**YOUR TASK:**
Retype the records exactly.

──────── RECORDS FOR THIS EXERCISE ────────

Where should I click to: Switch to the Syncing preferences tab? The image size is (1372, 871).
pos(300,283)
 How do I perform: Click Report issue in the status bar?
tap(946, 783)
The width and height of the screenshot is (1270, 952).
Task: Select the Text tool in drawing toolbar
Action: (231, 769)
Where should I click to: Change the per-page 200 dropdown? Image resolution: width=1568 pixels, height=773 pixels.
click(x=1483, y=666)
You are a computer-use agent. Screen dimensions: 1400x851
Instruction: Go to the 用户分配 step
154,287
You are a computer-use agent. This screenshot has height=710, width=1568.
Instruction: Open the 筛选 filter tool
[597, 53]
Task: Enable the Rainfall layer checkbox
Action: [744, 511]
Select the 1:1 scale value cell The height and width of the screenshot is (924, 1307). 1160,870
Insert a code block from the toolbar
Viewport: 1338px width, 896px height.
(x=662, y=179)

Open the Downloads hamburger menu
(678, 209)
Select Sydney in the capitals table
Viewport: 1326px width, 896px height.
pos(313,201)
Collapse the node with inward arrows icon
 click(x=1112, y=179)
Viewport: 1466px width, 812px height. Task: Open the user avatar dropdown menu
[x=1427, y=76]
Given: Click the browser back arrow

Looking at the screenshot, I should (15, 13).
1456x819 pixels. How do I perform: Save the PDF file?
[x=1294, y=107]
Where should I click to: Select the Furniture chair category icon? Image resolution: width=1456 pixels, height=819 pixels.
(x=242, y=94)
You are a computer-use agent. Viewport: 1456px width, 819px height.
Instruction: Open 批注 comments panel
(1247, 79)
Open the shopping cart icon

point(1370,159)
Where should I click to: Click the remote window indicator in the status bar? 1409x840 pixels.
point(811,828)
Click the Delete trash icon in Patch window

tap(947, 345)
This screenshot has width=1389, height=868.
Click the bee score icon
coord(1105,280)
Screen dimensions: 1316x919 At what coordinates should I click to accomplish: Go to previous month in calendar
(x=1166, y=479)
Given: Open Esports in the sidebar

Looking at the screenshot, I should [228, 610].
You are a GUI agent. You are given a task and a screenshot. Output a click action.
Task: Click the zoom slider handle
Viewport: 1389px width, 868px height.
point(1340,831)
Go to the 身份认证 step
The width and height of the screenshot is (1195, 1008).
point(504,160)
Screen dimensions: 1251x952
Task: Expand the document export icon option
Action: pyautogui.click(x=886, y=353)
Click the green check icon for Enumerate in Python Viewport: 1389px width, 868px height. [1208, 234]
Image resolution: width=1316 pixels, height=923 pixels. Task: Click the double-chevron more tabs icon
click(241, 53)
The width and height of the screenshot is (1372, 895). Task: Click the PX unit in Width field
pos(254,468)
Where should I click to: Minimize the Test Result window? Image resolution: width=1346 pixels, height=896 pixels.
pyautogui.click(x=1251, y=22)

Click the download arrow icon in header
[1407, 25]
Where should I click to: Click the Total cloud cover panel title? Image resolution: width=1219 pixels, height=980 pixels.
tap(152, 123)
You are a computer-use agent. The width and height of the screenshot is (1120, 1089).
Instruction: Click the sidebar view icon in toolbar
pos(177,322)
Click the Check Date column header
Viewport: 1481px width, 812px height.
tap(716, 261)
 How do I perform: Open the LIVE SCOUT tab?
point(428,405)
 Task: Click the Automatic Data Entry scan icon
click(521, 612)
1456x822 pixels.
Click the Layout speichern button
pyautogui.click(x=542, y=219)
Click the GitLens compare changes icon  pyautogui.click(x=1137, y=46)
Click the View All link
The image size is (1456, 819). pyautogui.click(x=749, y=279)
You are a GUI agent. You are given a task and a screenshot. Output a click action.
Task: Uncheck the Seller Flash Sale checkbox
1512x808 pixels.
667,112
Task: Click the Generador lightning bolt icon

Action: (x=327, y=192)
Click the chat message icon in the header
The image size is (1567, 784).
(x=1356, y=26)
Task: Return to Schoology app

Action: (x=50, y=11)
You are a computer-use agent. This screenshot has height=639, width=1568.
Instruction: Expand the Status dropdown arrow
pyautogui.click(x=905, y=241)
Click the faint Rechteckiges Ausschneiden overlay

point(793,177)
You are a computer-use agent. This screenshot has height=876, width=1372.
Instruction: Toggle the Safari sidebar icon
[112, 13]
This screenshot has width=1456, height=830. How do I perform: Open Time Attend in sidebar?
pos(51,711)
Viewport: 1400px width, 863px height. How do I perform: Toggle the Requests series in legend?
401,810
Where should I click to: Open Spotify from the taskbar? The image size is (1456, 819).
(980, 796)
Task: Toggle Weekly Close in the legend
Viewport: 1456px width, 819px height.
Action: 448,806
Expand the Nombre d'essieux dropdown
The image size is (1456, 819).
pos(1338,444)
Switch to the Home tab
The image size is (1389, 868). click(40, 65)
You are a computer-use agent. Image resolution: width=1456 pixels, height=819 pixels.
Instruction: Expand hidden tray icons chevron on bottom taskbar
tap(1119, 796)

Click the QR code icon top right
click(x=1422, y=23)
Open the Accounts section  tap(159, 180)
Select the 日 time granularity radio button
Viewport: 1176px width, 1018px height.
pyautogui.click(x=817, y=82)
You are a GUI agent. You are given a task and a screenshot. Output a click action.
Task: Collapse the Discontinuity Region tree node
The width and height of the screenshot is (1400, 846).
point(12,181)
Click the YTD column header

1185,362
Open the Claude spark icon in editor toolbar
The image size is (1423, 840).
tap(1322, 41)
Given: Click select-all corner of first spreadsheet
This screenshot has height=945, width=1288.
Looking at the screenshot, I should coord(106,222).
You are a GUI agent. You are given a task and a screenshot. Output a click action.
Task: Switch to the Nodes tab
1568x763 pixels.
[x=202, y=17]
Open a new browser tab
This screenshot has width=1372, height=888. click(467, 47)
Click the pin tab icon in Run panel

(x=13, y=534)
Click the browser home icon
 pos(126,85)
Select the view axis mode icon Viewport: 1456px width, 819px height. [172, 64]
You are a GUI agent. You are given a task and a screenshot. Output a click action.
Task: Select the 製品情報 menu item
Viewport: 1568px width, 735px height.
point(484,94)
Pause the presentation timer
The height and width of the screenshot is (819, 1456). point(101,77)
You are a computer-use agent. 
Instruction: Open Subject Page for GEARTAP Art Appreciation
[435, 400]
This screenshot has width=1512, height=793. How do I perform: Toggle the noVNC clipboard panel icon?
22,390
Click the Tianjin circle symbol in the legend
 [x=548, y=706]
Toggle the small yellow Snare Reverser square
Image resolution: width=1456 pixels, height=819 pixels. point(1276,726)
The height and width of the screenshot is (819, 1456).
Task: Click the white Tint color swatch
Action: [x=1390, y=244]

────────

**REPLY:**
Where should I click to: Switch to the Syncing preferences tab? The image size is (1372, 871).
pos(300,283)
 How do I perform: Click Report issue in the status bar?
tap(946, 783)
The width and height of the screenshot is (1270, 952).
Task: Select the Text tool in drawing toolbar
Action: (231, 769)
Where should I click to: Change the per-page 200 dropdown? Image resolution: width=1568 pixels, height=773 pixels.
click(x=1483, y=666)
You are a computer-use agent. Screen dimensions: 1400x851
Instruction: Go to the 用户分配 step
154,287
You are a computer-use agent. This screenshot has height=710, width=1568.
Instruction: Open the 筛选 filter tool
[597, 53]
Task: Enable the Rainfall layer checkbox
Action: [744, 511]
Select the 1:1 scale value cell The height and width of the screenshot is (924, 1307). 1160,870
Insert a code block from the toolbar
Viewport: 1338px width, 896px height.
(x=662, y=179)

Open the Downloads hamburger menu
(678, 209)
Select Sydney in the capitals table
Viewport: 1326px width, 896px height.
pos(313,201)
Collapse the node with inward arrows icon
 click(x=1112, y=179)
Viewport: 1466px width, 812px height. Task: Open the user avatar dropdown menu
[x=1427, y=76]
Given: Click the browser back arrow

Looking at the screenshot, I should (15, 13).
1456x819 pixels. How do I perform: Save the PDF file?
[x=1294, y=107]
Where should I click to: Select the Furniture chair category icon? Image resolution: width=1456 pixels, height=819 pixels.
(x=242, y=94)
You are a computer-use agent. Viewport: 1456px width, 819px height.
Instruction: Open 批注 comments panel
(1247, 79)
Open the shopping cart icon

point(1370,159)
Where should I click to: Click the remote window indicator in the status bar? 1409x840 pixels.
point(811,828)
Click the Delete trash icon in Patch window

tap(947, 345)
This screenshot has width=1389, height=868.
Click the bee score icon
coord(1105,280)
Screen dimensions: 1316x919 At what coordinates should I click to accomplish: Go to previous month in calendar
(x=1166, y=479)
Given: Open Esports in the sidebar

Looking at the screenshot, I should [228, 610].
You are a GUI agent. You are given a task and a screenshot. Output a click action.
Task: Click the zoom slider handle
Viewport: 1389px width, 868px height.
point(1340,831)
Go to the 身份认证 step
The width and height of the screenshot is (1195, 1008).
point(504,160)
Screen dimensions: 1251x952
Task: Expand the document export icon option
Action: pyautogui.click(x=886, y=353)
Click the green check icon for Enumerate in Python Viewport: 1389px width, 868px height. [1208, 234]
Image resolution: width=1316 pixels, height=923 pixels. Task: Click the double-chevron more tabs icon
click(241, 53)
The width and height of the screenshot is (1372, 895). Task: Click the PX unit in Width field
pos(254,468)
Where should I click to: Minimize the Test Result window? Image resolution: width=1346 pixels, height=896 pixels.
pyautogui.click(x=1251, y=22)

Click the download arrow icon in header
[1407, 25]
Where should I click to: Click the Total cloud cover panel title? Image resolution: width=1219 pixels, height=980 pixels.
tap(152, 123)
You are a computer-use agent. The width and height of the screenshot is (1120, 1089).
Instruction: Click the sidebar view icon in toolbar
pos(177,322)
Click the Check Date column header
Viewport: 1481px width, 812px height.
tap(716, 261)
 How do I perform: Open the LIVE SCOUT tab?
point(428,405)
 Task: Click the Automatic Data Entry scan icon
click(521, 612)
1456x822 pixels.
Click the Layout speichern button
pyautogui.click(x=542, y=219)
Click the GitLens compare changes icon  pyautogui.click(x=1137, y=46)
Click the View All link
The image size is (1456, 819). pyautogui.click(x=749, y=279)
You are a GUI agent. You are given a task and a screenshot. Output a click action.
Task: Uncheck the Seller Flash Sale checkbox
1512x808 pixels.
667,112
Task: Click the Generador lightning bolt icon

Action: (x=327, y=192)
Click the chat message icon in the header
The image size is (1567, 784).
(x=1356, y=26)
Task: Return to Schoology app

Action: (x=50, y=11)
You are a computer-use agent. This screenshot has height=639, width=1568.
Instruction: Expand the Status dropdown arrow
pyautogui.click(x=905, y=241)
Click the faint Rechteckiges Ausschneiden overlay

point(793,177)
You are a computer-use agent. This screenshot has height=876, width=1372.
Instruction: Toggle the Safari sidebar icon
[112, 13]
This screenshot has width=1456, height=830. How do I perform: Open Time Attend in sidebar?
pos(51,711)
Viewport: 1400px width, 863px height. How do I perform: Toggle the Requests series in legend?
401,810
Where should I click to: Open Spotify from the taskbar? The image size is (1456, 819).
(980, 796)
Task: Toggle Weekly Close in the legend
Viewport: 1456px width, 819px height.
Action: 448,806
Expand the Nombre d'essieux dropdown
The image size is (1456, 819).
pos(1338,444)
Switch to the Home tab
The image size is (1389, 868). click(40, 65)
You are a computer-use agent. Image resolution: width=1456 pixels, height=819 pixels.
Instruction: Expand hidden tray icons chevron on bottom taskbar
tap(1119, 796)

Click the QR code icon top right
click(x=1422, y=23)
Open the Accounts section  tap(159, 180)
Select the 日 time granularity radio button
Viewport: 1176px width, 1018px height.
pyautogui.click(x=817, y=82)
You are a GUI agent. You are given a task and a screenshot. Output a click action.
Task: Collapse the Discontinuity Region tree node
The width and height of the screenshot is (1400, 846).
point(12,181)
Click the YTD column header

1185,362
Open the Claude spark icon in editor toolbar
The image size is (1423, 840).
tap(1322, 41)
Given: Click select-all corner of first spreadsheet
This screenshot has height=945, width=1288.
Looking at the screenshot, I should coord(106,222).
You are a GUI agent. You are given a task and a screenshot. Output a click action.
Task: Switch to the Nodes tab
1568x763 pixels.
[x=202, y=17]
Open a new browser tab
This screenshot has width=1372, height=888. click(467, 47)
Click the pin tab icon in Run panel

(x=13, y=534)
Click the browser home icon
 pos(126,85)
Select the view axis mode icon Viewport: 1456px width, 819px height. [172, 64]
You are a GUI agent. You are given a task and a screenshot. Output a click action.
Task: Select the 製品情報 menu item
Viewport: 1568px width, 735px height.
point(484,94)
Pause the presentation timer
The height and width of the screenshot is (819, 1456). point(101,77)
You are a computer-use agent. 
Instruction: Open Subject Page for GEARTAP Art Appreciation
[435, 400]
This screenshot has width=1512, height=793. How do I perform: Toggle the noVNC clipboard panel icon?
22,390
Click the Tianjin circle symbol in the legend
 [x=548, y=706]
Toggle the small yellow Snare Reverser square
Image resolution: width=1456 pixels, height=819 pixels. point(1276,726)
The height and width of the screenshot is (819, 1456).
Task: Click the white Tint color swatch
Action: [x=1390, y=244]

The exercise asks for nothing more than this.